* Alıntı metin *
•••••
Temel bilgi şudur ki, soykırım için ırkçı bir ideolojinin olması gibi bir ön şart yoktur. Irkçılık belki bir soykırımda bir motif olabilir ama soykırımlar başka saiklerle de gündeme gelir. Aslında 1948 sözleşmesinde Kanun Yapıcı (Birleşmiş Milletler), motif(ler)in suçun oluşmasında belirleyici olmadığını açık olarak belirtmiş ve motif unsuruna suç tanımlamasında yer vermemişti. Eğer kanunda suçun hangi motiflerle yapılması gerektiği sayılırsa, ilerde soykırım suçunu işleyen devletlerin, “Biz kanunda yazılan motiflerle değil başka motiflerle hareket ettik” diyerek suçu inkâr etmeleri mümkündü. Sorunu fark eden kanun yapıcılar, bu nedenle motif – saik konusunu suç tanımının dışına çıkartmışlardı. Kural, hangi motifle yapılıyor olursa olsun, bir grubun grup olarak hedef alınmasıydı.[3]

Özetle, soykırım uluslararası (ve birçok ulusal) hukukta bir suç. Ve hukukçular, bu suçun oluşup oluşmadığına karar vermek için artık ne Holokost’a bakıyorlar ne de sadece 1948 sözleşmesine. Holokost elbette örneklerden birisi ama esas kaynak uluslararası hukuk metinleridir. Bugün özellikle Ruanda, Yugoslavya ve Kamboçya soykırım mahkemelerince alınan kararlar; Birleşmiş Milletler komisyonlarınca kabul edilen onlarca hukuki metin ve hukuk uzmanlarının yazılarından oluşan büyük bir külliyat oluşmuş durumda. Ayrıca sosyal bilimcilerin kavram üzerine yaptıkları tartışmalar, soykırım çalışmalarını başlı başına bir akademik alan haline dönüştürdü. Benzeri bir süreç Apartheid suçu etrafında yaşanacak veya yaşanmaktadır.
•••••
[Bir koleksiyondan saklanan öğeler]
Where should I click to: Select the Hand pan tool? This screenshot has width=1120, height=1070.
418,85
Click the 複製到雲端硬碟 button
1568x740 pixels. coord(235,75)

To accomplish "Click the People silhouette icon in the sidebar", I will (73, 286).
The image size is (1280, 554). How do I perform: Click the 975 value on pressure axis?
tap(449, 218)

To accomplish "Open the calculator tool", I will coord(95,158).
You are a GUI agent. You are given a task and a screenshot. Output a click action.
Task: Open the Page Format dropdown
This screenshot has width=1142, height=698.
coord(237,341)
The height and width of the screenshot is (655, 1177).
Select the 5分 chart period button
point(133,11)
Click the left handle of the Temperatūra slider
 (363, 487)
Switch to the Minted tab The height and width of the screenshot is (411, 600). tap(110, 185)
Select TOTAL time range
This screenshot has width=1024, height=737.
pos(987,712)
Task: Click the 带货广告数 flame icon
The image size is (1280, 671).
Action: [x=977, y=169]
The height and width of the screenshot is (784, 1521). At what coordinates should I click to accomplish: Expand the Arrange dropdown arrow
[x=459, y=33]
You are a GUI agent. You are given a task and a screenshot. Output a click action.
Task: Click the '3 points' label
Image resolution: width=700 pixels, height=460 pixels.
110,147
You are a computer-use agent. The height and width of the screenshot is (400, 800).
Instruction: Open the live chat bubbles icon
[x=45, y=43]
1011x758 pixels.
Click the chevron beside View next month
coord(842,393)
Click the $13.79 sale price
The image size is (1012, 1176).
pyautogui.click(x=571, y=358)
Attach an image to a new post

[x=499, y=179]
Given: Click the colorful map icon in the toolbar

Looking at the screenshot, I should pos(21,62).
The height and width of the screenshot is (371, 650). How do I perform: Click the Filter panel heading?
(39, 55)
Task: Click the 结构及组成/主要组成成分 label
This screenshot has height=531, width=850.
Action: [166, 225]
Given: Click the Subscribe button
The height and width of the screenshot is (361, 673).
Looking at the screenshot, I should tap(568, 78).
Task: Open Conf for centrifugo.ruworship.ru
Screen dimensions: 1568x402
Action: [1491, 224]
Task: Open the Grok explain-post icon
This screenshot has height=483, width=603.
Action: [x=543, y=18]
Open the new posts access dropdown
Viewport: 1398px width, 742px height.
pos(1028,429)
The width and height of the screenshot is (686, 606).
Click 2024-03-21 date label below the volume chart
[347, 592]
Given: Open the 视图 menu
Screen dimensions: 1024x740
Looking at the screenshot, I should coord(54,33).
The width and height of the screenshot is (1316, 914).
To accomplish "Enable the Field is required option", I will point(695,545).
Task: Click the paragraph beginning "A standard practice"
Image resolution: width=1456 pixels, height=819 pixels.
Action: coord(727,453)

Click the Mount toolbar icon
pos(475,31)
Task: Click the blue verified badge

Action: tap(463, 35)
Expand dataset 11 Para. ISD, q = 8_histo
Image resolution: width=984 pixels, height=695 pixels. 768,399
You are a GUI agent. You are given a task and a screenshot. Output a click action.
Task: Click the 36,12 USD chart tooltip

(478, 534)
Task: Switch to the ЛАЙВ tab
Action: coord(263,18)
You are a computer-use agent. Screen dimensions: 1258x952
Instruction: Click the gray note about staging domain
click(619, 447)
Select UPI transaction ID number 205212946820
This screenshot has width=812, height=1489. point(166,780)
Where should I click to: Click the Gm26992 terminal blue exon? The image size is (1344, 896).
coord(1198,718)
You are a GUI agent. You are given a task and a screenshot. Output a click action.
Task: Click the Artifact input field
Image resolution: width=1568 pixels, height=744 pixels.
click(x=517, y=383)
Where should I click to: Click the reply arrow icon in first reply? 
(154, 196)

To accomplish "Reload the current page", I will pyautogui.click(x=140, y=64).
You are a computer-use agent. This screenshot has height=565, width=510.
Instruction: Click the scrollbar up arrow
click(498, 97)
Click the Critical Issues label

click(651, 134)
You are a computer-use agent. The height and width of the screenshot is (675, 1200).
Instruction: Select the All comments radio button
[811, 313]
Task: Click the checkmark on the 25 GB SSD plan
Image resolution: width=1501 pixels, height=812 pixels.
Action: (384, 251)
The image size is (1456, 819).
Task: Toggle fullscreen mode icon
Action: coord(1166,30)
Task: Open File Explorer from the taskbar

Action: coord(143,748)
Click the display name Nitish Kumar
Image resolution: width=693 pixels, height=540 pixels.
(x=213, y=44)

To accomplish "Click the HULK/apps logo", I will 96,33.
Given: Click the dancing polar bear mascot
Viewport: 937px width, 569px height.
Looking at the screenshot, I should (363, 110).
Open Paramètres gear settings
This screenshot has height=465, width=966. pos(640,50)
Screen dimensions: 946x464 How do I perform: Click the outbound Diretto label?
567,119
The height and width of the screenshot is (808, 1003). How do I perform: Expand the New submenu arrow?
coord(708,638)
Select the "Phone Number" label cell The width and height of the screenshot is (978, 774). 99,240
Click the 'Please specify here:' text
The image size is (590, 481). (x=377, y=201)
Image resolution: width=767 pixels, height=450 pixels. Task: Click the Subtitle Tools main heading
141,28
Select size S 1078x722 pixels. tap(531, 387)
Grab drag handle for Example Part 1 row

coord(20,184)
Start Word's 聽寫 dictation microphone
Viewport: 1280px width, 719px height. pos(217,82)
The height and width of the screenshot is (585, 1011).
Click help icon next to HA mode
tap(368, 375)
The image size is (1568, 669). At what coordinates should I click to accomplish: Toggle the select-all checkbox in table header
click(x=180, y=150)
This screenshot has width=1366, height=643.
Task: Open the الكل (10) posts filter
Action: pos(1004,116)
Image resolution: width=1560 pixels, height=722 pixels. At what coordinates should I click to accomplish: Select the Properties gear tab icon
•••••
* Yapılacaklar *
1. Soykırım hukuku üzerine olan alıntı metinde, kararlarıyla anılan soykırım mahkemeleri hangi ülkelerle ilgili olarak sayılıyor?
2. Soykırım hukuku üzerine olan alıntı metni, son cümlesinden sonraki kısımla sürdürün.

* Beklenen yanıtlar *
1. Ruanda, Yugoslavya ve Kamboçya.

2.
Uluslararası bir suç olarak Apartheid

Apartheid kavramı ilk önce Güney Afrika’da, 1930’larda ortaya çıktı ve 1948’de rejimin adı oldu. Bu nedenle, kavram kullanıldığında Güney Afrika’nın akla gelmesi son derece normal. Kavramın uluslararası hukuk boyutu ise pek bilinmiyor. Yukarda söylediğim gibi, uluslararası hukuka göre evrensel bir suç kategorisi olan Apartheid suçunun ilk Güney Afrika’da görülmüş olması dışında bu ülkeyle herhangi bir illiyet-nedensellik ilişkisi yok. Güney Afrika elbette bir örnek teşkil edebilir ama sadece bir örnek, o kadar… Bu nedenle, Apartheid kavramının bir suç olarak tanımlanması sürecini ve ilgili sözleşmeleri bilmek gerekiyor. Burada sınırlı bazı köşe taşlarına değineceğim.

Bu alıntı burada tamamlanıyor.